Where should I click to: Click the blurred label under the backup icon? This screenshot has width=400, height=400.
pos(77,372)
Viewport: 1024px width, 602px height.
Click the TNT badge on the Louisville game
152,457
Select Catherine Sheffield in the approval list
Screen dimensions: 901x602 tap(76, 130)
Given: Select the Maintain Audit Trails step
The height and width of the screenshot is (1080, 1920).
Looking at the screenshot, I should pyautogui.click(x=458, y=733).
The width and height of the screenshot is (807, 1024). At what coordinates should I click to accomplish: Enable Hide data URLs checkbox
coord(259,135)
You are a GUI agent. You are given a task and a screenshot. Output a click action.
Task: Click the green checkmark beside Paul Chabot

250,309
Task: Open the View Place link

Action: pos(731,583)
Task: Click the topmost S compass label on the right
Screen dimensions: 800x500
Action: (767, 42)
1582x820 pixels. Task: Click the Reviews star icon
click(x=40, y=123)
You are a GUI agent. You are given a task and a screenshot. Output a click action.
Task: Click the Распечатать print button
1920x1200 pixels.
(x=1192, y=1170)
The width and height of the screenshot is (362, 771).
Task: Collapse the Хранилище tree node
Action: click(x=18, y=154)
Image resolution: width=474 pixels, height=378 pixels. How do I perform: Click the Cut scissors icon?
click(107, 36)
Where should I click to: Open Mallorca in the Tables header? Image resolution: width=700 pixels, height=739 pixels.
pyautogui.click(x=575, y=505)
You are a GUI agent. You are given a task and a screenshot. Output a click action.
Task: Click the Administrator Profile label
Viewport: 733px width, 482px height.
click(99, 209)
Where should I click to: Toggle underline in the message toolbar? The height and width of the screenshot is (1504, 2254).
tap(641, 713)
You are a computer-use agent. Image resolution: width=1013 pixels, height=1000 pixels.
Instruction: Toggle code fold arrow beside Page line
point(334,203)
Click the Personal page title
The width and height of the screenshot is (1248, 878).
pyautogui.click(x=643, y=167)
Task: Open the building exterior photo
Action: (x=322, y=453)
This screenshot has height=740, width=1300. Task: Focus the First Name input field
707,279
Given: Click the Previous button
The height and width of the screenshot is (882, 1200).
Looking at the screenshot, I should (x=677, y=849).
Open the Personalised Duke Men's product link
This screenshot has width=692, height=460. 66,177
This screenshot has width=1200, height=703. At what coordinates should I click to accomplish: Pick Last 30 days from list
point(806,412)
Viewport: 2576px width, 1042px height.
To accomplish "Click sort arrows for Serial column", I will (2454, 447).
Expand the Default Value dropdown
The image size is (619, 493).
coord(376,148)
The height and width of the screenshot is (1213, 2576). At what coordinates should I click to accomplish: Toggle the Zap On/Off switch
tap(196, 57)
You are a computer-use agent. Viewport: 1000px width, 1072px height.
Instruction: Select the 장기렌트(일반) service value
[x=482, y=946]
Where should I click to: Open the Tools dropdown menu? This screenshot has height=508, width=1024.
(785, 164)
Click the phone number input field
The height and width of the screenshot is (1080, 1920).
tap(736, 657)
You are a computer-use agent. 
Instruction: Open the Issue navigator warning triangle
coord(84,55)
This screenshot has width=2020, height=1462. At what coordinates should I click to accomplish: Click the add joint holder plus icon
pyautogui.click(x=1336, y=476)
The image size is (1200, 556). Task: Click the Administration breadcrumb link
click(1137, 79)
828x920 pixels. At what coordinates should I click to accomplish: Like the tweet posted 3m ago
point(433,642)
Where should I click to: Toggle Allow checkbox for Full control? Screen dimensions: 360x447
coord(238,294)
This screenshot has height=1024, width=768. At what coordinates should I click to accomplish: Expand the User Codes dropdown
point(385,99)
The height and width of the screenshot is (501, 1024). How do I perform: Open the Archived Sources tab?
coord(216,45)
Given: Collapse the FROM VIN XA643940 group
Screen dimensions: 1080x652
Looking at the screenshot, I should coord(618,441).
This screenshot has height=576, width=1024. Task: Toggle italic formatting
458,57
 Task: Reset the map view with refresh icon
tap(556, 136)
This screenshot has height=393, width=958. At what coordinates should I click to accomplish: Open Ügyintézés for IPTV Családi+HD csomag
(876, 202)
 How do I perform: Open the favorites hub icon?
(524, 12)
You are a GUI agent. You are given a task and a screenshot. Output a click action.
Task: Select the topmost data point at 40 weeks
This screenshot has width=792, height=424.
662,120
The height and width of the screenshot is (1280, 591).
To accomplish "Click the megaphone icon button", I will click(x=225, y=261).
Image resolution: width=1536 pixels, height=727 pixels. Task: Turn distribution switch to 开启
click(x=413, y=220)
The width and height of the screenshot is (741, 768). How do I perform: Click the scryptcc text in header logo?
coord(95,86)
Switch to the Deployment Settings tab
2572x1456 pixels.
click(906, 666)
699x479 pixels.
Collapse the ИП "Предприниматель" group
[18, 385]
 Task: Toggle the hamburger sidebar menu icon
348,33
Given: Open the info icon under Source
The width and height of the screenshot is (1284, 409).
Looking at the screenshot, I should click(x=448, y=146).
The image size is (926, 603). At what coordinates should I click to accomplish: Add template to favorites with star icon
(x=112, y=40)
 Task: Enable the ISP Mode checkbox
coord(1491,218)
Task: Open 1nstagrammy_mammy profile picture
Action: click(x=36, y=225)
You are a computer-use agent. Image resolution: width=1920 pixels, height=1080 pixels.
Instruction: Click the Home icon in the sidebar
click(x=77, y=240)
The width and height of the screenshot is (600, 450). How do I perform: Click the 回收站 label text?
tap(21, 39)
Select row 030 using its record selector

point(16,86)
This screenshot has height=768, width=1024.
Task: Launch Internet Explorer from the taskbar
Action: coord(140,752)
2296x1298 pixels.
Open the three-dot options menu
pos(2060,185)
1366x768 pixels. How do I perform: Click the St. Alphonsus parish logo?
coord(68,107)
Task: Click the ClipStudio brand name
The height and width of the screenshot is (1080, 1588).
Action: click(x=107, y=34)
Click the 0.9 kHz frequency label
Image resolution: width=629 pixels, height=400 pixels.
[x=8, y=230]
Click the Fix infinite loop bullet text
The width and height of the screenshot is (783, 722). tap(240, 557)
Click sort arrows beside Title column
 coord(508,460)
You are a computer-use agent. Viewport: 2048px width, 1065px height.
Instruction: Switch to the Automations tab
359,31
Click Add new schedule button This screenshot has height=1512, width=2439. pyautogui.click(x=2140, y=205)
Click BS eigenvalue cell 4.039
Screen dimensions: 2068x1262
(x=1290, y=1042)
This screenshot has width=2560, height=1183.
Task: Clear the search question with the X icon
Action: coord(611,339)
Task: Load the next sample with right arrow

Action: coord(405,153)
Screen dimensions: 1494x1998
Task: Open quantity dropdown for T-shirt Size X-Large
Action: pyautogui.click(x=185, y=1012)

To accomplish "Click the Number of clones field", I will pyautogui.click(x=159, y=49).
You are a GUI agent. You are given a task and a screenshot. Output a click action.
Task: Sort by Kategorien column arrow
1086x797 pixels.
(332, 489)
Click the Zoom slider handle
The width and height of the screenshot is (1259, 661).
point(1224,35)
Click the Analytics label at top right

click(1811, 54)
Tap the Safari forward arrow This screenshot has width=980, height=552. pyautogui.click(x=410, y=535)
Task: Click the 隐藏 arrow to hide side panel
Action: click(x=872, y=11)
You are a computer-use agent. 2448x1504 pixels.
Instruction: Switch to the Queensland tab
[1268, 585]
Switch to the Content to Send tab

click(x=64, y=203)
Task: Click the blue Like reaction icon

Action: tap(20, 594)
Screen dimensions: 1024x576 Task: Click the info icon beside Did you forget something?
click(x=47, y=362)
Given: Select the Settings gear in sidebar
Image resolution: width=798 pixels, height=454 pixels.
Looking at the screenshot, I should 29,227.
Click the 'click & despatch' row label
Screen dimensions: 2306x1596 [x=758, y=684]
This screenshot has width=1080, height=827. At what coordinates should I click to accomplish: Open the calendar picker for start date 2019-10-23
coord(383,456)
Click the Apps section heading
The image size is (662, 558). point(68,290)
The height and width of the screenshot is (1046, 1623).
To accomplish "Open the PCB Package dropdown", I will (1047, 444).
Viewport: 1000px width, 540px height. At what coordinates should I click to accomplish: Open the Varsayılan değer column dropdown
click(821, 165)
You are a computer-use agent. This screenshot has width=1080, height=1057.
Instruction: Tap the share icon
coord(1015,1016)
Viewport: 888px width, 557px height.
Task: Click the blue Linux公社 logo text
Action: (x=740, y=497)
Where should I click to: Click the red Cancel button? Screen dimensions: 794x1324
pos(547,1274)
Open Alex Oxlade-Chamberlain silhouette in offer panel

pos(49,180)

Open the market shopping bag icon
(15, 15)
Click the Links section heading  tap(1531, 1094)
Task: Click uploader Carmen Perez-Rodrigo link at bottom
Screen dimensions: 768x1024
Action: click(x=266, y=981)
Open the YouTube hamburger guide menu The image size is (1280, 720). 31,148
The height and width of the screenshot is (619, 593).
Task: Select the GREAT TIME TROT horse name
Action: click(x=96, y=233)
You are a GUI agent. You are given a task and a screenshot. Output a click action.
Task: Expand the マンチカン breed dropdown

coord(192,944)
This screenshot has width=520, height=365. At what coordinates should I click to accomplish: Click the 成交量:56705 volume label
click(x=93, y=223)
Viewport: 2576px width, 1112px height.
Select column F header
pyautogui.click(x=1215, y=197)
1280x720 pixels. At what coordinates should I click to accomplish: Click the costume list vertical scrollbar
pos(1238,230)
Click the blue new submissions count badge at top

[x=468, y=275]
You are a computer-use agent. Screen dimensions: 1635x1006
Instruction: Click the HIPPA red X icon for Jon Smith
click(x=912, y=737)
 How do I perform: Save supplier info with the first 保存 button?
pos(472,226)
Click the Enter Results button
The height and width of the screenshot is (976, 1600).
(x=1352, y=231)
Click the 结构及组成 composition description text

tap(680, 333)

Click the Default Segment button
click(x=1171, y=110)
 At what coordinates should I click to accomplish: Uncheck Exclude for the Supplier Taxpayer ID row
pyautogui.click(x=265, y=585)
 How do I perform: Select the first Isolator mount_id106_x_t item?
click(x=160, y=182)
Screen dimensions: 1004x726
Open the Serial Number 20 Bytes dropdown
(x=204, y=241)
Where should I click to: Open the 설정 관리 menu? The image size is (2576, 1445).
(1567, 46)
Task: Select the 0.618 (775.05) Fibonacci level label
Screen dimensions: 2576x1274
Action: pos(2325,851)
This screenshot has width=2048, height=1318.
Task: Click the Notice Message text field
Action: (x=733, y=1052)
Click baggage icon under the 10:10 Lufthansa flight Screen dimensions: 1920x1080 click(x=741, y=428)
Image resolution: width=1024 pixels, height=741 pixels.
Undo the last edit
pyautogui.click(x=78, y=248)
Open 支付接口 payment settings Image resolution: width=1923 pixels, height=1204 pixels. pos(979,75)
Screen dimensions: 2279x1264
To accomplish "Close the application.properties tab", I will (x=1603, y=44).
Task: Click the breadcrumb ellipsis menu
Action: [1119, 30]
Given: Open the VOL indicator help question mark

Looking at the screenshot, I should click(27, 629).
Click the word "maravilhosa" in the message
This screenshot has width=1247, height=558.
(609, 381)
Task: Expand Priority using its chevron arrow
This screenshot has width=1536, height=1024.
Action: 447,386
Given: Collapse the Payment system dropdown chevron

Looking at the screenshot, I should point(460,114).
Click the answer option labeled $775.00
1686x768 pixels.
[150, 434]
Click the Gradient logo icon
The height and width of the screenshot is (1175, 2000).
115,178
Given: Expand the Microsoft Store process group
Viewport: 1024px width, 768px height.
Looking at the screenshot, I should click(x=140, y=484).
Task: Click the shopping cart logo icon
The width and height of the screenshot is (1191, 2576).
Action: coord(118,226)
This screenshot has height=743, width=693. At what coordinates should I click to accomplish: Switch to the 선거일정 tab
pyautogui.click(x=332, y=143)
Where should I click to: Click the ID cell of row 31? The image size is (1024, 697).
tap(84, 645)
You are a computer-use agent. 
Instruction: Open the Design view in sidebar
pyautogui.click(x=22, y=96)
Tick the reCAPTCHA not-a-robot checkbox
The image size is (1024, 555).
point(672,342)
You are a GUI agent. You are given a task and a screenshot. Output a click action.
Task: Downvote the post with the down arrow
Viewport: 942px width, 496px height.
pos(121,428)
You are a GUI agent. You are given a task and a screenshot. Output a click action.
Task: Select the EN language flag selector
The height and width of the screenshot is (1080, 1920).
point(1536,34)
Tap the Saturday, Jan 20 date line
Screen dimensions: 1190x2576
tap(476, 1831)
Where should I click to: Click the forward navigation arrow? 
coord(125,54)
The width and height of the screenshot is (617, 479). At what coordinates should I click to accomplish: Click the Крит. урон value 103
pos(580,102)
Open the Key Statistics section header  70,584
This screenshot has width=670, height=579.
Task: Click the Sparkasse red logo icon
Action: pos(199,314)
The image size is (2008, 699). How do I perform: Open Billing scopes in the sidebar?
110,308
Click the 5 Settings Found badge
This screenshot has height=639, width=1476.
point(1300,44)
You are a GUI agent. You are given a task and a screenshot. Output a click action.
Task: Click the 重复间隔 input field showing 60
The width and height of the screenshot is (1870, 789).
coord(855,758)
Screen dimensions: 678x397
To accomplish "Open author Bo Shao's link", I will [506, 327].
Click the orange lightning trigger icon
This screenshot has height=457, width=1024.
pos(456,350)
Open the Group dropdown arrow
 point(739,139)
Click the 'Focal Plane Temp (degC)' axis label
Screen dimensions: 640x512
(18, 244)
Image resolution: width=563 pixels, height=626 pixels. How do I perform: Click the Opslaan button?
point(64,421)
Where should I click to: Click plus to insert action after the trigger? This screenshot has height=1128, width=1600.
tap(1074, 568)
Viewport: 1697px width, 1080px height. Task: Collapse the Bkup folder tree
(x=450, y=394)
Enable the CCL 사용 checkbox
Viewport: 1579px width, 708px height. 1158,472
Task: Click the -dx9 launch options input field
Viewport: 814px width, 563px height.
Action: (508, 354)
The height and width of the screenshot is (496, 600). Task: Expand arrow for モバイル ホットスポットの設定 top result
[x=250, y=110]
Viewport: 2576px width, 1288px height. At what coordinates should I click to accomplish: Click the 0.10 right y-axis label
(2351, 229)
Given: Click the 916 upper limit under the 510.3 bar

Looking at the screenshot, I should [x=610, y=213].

--- Given problem ---
Pick out each line of the records above that contains the word "computer" and copy those lines. Case counts.

--- Exercise result ---
You are a computer-use agent. Image resolution: width=1013 pixels, height=1000 pixels.
You are a computer-use agent. Viewport: 1000px width, 1072px height.
You are a computer-use agent. 
You are a computer-use agent. Image resolution: width=1920 pixels, height=1080 pixels.
You are a computer-use agent. Viewport: 2048px width, 1065px height.
You are a computer-use agent. 2448x1504 pixels.
You are a computer-use agent. This screenshot has width=1080, height=1057.
You are a computer-use agent. Screen dimensions: 1635x1006
You are a computer-use agent. 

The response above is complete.